- _Aim of the task_
Each record must appear in the answer exactly as it does in the data.

::: Given records

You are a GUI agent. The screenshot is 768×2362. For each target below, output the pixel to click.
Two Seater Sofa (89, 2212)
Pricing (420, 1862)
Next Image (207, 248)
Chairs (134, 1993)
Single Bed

::::::

- _Expected output_
You are a GUI agent. The screenshot is 768×2362. For each target below, output the pixel to click.
Two Seater Sofa (89, 2212)
Pricing (420, 1862)
Next Image (207, 248)
Chairs (134, 1993)
Single Bed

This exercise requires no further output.